Sur chacun des emplacements réservés aux pays exposants, en effet, on pourra trouver en un raccourci synthétique toute la documentation pédagogique du ministère de l’Instruction publique : programmes et manuels, lois et tableaux de l’organisation scolaire, matériel et travaux d’élèves, bref, tout ce qu’un chercheur avide d’information désirerait voir réuni pour comparer un pays à l’autre.

Mais notre ambition n’est pas de transformer le Bureau international d’éducation en un musée, je veux dire d’en faire un dépôt de choses inanimées.
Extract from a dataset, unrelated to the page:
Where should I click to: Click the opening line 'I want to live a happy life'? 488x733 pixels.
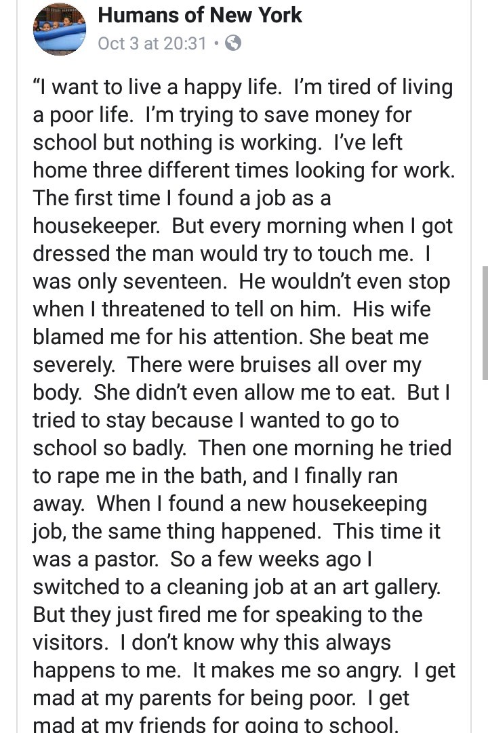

L’Exposition permanente de l’instruction publique doit être un instrument de travail, un laboratoire d’éducation comparée, ou tout au moins une perpétuelle illustration vivante de ce que chacune de nos enquêtes réalise abstraitement. Elle doit donc être un stimulant pour des recherches comparatives toujours plus nombreuses, dépassant en précision ce que notre méthode actuelle nous permet d’obtenir. C’est donc un pas de plus que nous voudrions franchir sur la route qui est la nôtre : la coordination progressive des résultats pédagogiques.

Ceci nous ramène au sujet de notre conférence, qui a précisément pour fonction de confronter les résultats obtenus sur trois points essentiels pour les pédagogues : l’inspection de l’enseignement, l’enseignement des langues vivantes, l’enseignement de la psychologie dans la préparation des maîtres primaires et secondaires, que MM. Verheyen, Gräfer et Myslakowski ont bien voulu se charger d’introduire. Comme les autres années, il n’y aura pas de convention, ni même de résolutions adoptées, mais des recommandations qui respecteront les points de vue de chacun.

Grâce à votre compréhension et à la confiance en notre idéal, vous avez su créer, Messieurs, une atmosphère qui est certainement exceptionnelle dans les conférences internationales. Mon vœu est qu’elle se renouvelle cette année et qu’elle se répande de plus en plus largement.